Propagation of Interpretations Based on Graded
Resolution Input
Roger A. Browse and Marion G. Rodrigues
Abstract
The graded resolution and selectional aspects of human vision have only rarely been considered
in the development of computational vision systems. Such considerations may yield a great
advantage for machine vision because they provide a means of avoiding the fine detailed
processing of entire images. This paper presents a process called propagation which permits the
integration of image understanding based on distinct levels of resolution such as might be
available in a single fixation of a human eye. Two examples of this propagation process are
given: one which deals with image content at the level of the primal sketch, and the other which
deals with interpretations based on object models. The results obtained with peripheral
information may be examined to predict locations which, if fixated, have the greatest probability
of allowing propagation. These are the candidates for subsequent eye position location.
Introduction
Computational vision research pursues the long range goal of the development of a generalized
vision system capable of performance comparable to that of biologic systems. In light of this
goal, it is not surprising that through the brief history of Computer Vision, there has been
increasing consideration of the operation of biologic systems in the design of machine perception
(e.g. Marr). Despite this trend, there remain two widespread assumptions about machine vision
which stand in sharp contrast to the realities of human perception.
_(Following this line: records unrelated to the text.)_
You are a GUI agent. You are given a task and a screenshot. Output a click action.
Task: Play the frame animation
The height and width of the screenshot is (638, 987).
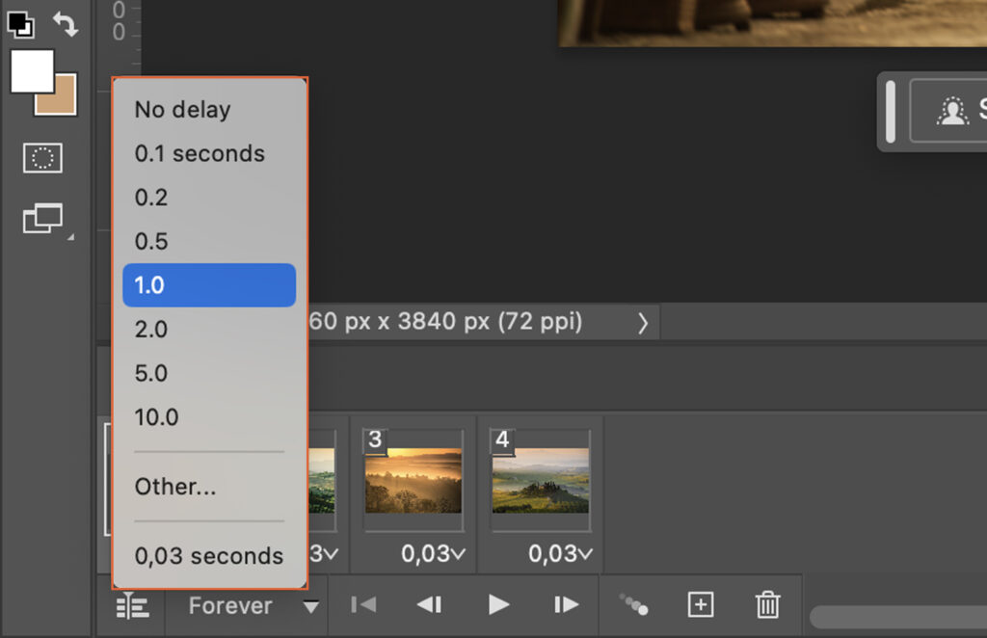498,605
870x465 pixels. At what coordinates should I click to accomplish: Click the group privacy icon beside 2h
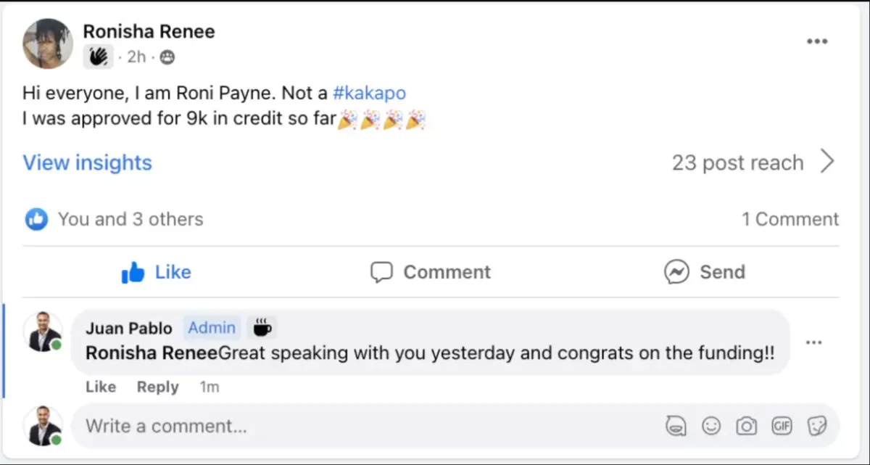point(167,57)
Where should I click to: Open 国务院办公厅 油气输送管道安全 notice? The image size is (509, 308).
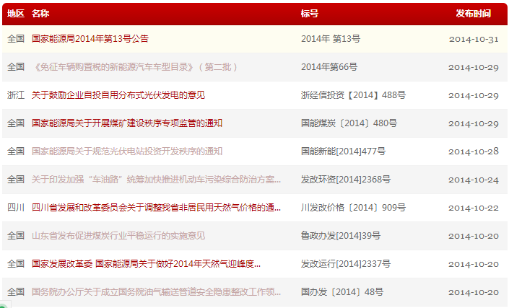click(156, 291)
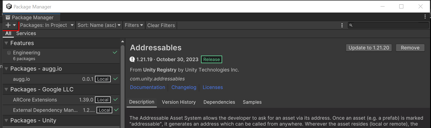Viewport: 431px width, 128px height.
Task: Click the search magnifier icon
Action: point(351,25)
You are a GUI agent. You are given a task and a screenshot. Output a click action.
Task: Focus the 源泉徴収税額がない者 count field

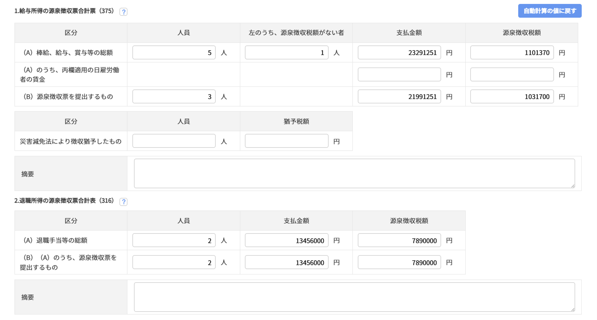[286, 53]
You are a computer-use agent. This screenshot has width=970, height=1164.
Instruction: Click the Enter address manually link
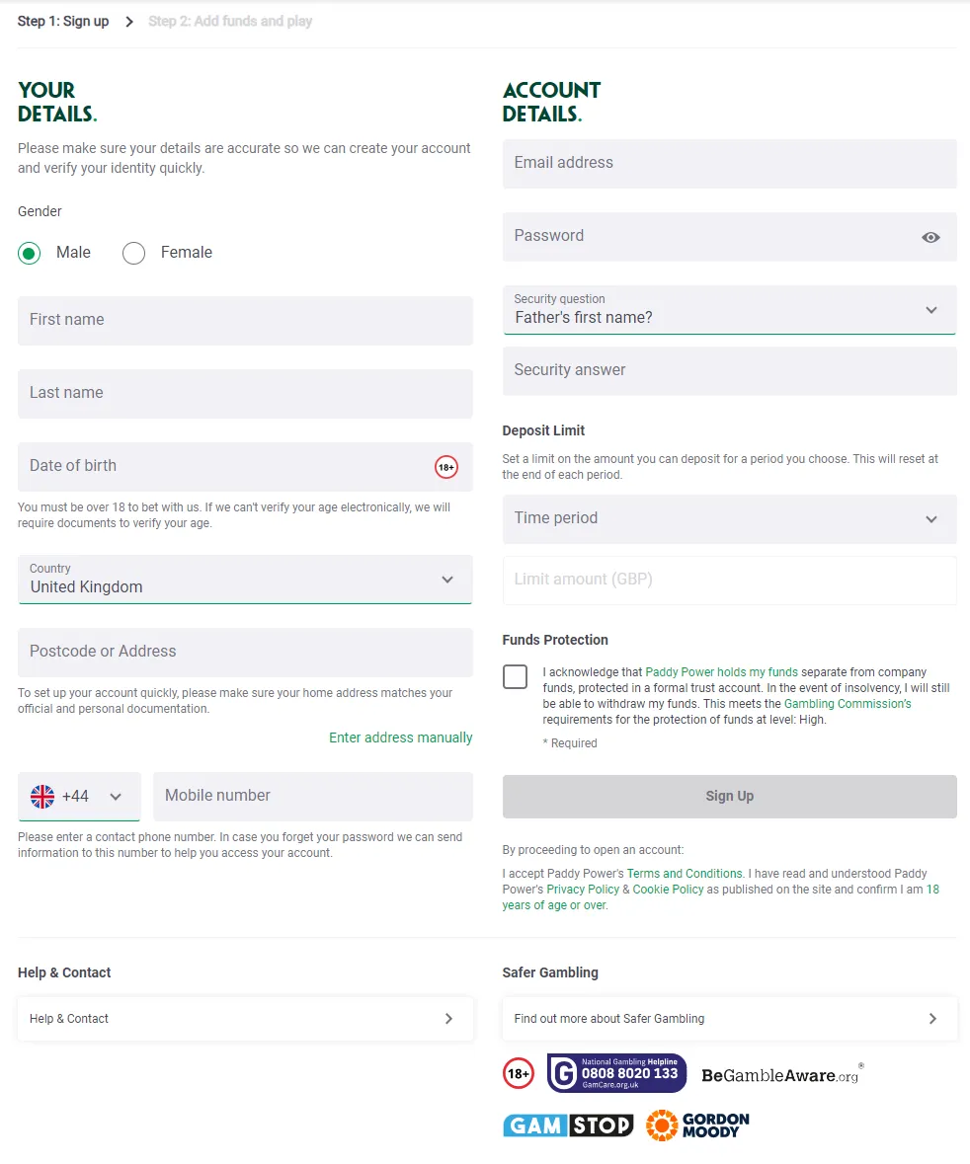pos(401,737)

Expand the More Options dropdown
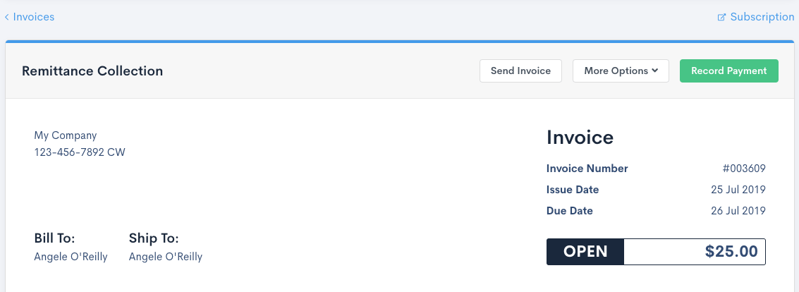(x=621, y=71)
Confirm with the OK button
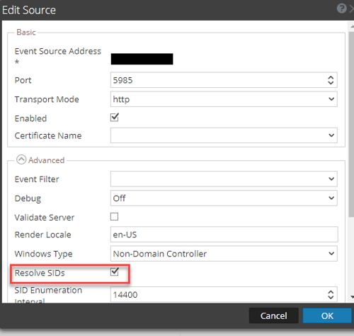This screenshot has height=336, width=354. click(x=327, y=315)
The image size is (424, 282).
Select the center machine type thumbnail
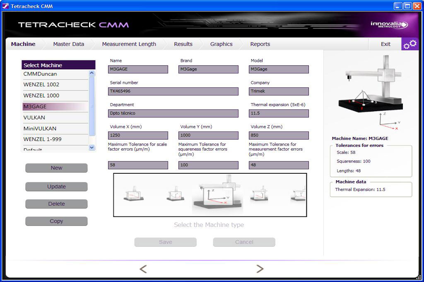(x=217, y=195)
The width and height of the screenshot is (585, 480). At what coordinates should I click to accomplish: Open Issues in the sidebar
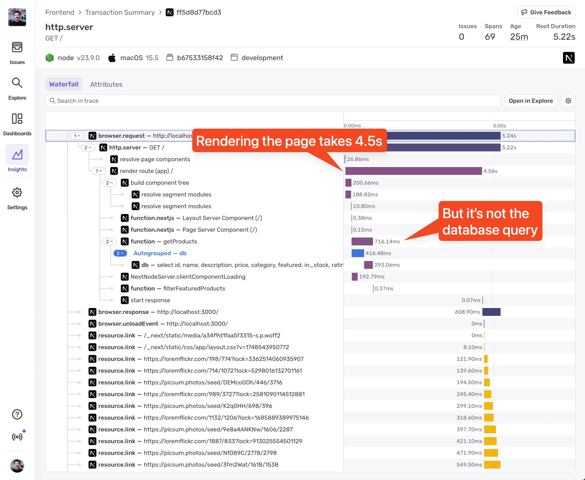[x=17, y=52]
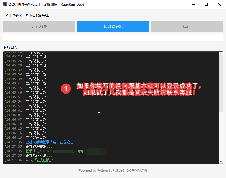Maximize the QQ空间时光机 window
This screenshot has width=226, height=178.
[206, 5]
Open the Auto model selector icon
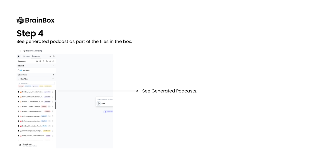The width and height of the screenshot is (315, 165). coord(99,103)
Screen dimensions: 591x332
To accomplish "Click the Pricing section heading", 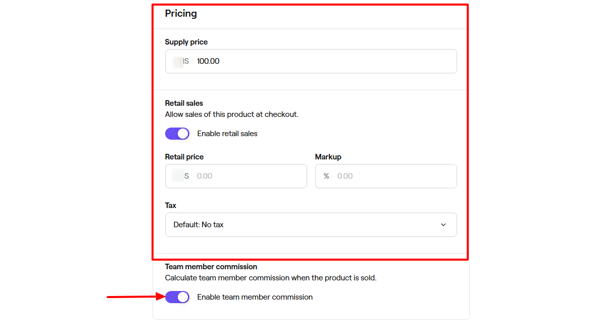I will [x=181, y=14].
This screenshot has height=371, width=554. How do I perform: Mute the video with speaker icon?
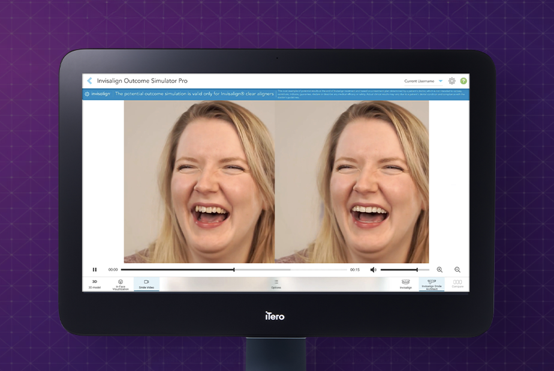pyautogui.click(x=373, y=270)
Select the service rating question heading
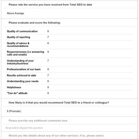Screen dimensions: 139x139 click(x=50, y=5)
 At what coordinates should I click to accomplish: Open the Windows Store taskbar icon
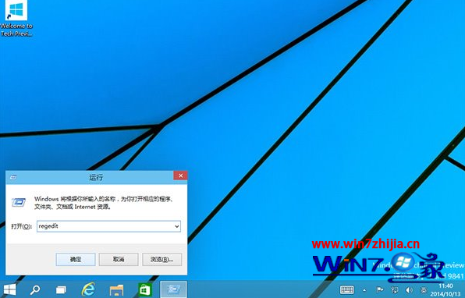coord(144,289)
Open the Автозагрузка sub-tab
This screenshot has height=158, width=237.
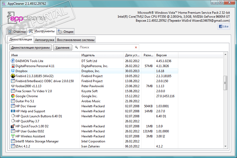coord(45,40)
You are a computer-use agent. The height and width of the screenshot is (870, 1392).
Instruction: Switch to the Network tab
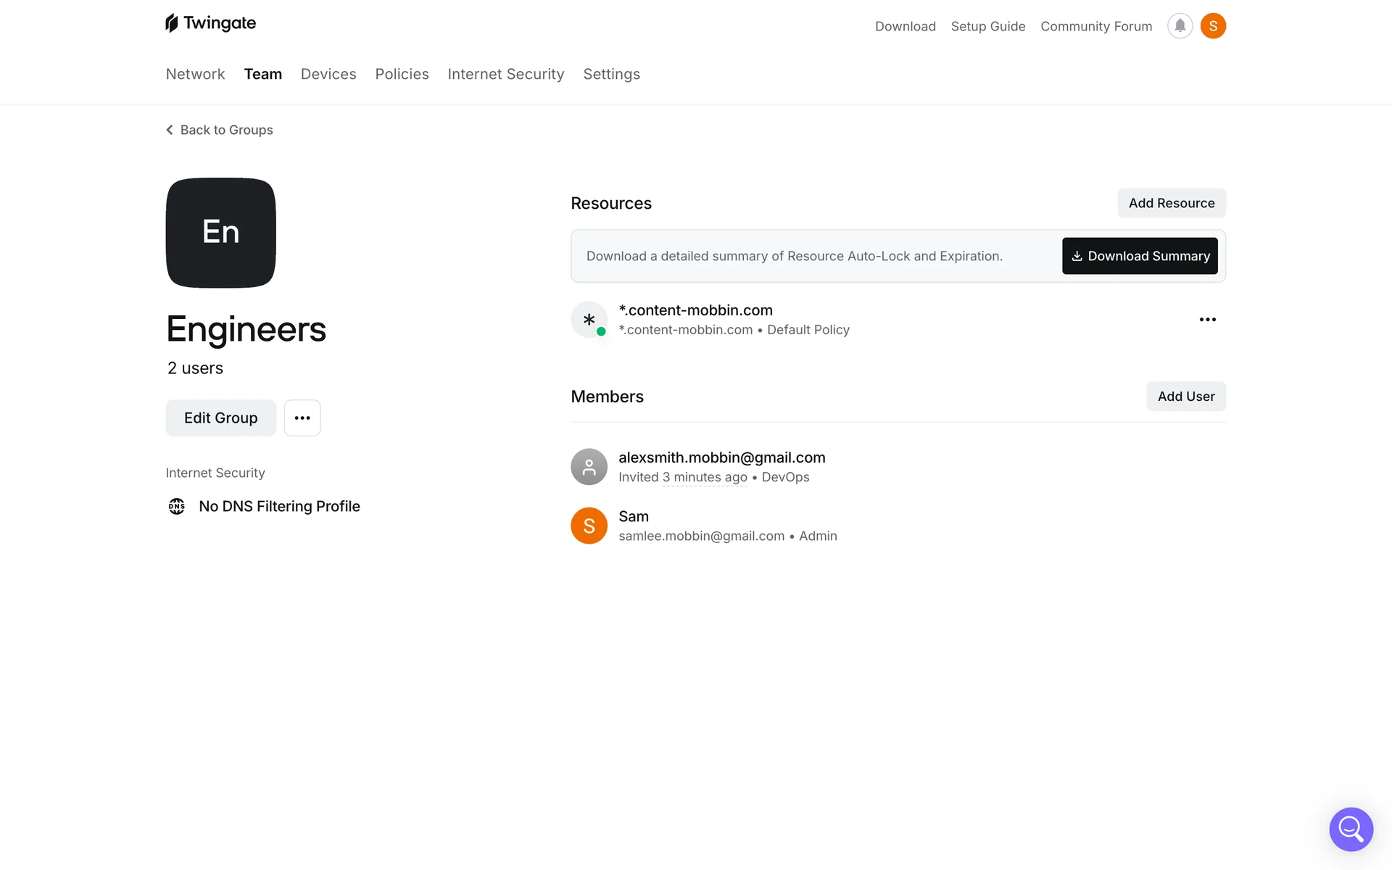point(196,74)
The Uniform Retina Assumption
Due no doubt to the nature of available digitizing equipment, computer vision research has
almost unanimously chosen to assume that a common resolution level is available at all points of
the field of view. Such uniform images may be subjected to uniform processing, yielding an
immensely important simplification from the case of human vision in which acuity falls off
sharply even as close as 2 degrees from the foveal center. While this simplification appears
important for commercial applications of machine vision research, it perpetuates the
misconception that all locations of an image must be processed with equal scrutiny in order to
permit effective vision. Edge detection schemes employing center-surround mechanisms often
refer to the work of Wilson and Bergen as a statement of compatibility with human vision for the
convolution of images with operators of different scale, without ever noting that Wilson and
Bergen's results included a gradation in scale of about 40% within 4 degrees of the foveal center.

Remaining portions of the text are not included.